WHAT YOU HAVE TO DO
Your answer must be the records, copied with no change.

-.-.-

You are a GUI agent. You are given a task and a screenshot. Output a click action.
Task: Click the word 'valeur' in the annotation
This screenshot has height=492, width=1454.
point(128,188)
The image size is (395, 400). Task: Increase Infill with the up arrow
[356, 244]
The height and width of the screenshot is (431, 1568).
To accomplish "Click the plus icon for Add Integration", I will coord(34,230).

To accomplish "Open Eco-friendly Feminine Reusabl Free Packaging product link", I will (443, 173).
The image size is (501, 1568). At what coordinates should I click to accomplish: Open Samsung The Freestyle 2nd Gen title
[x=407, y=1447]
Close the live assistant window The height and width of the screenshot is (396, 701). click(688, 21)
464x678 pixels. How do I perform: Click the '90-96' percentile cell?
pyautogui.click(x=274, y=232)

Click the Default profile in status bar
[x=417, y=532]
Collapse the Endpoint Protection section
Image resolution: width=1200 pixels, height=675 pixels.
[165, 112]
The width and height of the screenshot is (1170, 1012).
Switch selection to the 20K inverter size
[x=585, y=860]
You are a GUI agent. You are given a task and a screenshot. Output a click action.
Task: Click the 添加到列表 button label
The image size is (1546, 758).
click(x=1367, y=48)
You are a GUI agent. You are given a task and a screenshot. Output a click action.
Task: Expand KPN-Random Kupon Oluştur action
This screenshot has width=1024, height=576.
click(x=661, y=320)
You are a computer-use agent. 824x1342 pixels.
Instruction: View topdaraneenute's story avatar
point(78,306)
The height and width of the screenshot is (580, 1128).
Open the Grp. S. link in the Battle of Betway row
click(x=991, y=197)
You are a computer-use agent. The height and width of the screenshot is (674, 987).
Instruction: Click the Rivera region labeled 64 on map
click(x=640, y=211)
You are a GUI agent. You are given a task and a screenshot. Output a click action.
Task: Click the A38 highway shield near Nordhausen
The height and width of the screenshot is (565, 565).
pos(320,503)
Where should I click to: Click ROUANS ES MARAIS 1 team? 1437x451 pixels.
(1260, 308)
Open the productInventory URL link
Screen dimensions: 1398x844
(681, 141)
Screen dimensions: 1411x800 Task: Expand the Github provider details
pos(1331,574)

-.-.-

OUTPUT OF THE TASK
You are a GUI agent. You are given a task and a screenshot. Output a click action.
Task: Click the word 'valeur' in the annotation
This screenshot has height=492, width=1454.
point(128,188)
The image size is (395, 400). Task: Increase Infill with the up arrow
[356, 244]
The height and width of the screenshot is (431, 1568).
To accomplish "Click the plus icon for Add Integration", I will coord(34,230).

To accomplish "Open Eco-friendly Feminine Reusabl Free Packaging product link", I will (443, 173).
The image size is (501, 1568). At what coordinates should I click to accomplish: Open Samsung The Freestyle 2nd Gen title
[x=407, y=1447]
Close the live assistant window The height and width of the screenshot is (396, 701). click(688, 21)
464x678 pixels. How do I perform: Click the '90-96' percentile cell?
pyautogui.click(x=274, y=232)

Click the Default profile in status bar
[x=417, y=532]
Collapse the Endpoint Protection section
Image resolution: width=1200 pixels, height=675 pixels.
[165, 112]
The width and height of the screenshot is (1170, 1012).
Switch selection to the 20K inverter size
[x=585, y=860]
You are a GUI agent. You are given a task and a screenshot. Output a click action.
Task: Click the 添加到列表 button label
The image size is (1546, 758).
click(x=1367, y=48)
You are a GUI agent. You are given a task and a screenshot. Output a click action.
Task: Expand KPN-Random Kupon Oluştur action
This screenshot has width=1024, height=576.
click(x=661, y=320)
You are a computer-use agent. 824x1342 pixels.
Instruction: View topdaraneenute's story avatar
point(78,306)
The height and width of the screenshot is (580, 1128).
Open the Grp. S. link in the Battle of Betway row
click(x=991, y=197)
You are a computer-use agent. The height and width of the screenshot is (674, 987).
Instruction: Click the Rivera region labeled 64 on map
click(x=640, y=211)
You are a GUI agent. You are given a task and a screenshot. Output a click action.
Task: Click the A38 highway shield near Nordhausen
The height and width of the screenshot is (565, 565).
pos(320,503)
Where should I click to: Click ROUANS ES MARAIS 1 team? 1437x451 pixels.
(1260, 308)
Open the productInventory URL link
Screen dimensions: 1398x844
(681, 141)
Screen dimensions: 1411x800 Task: Expand the Github provider details
pos(1331,574)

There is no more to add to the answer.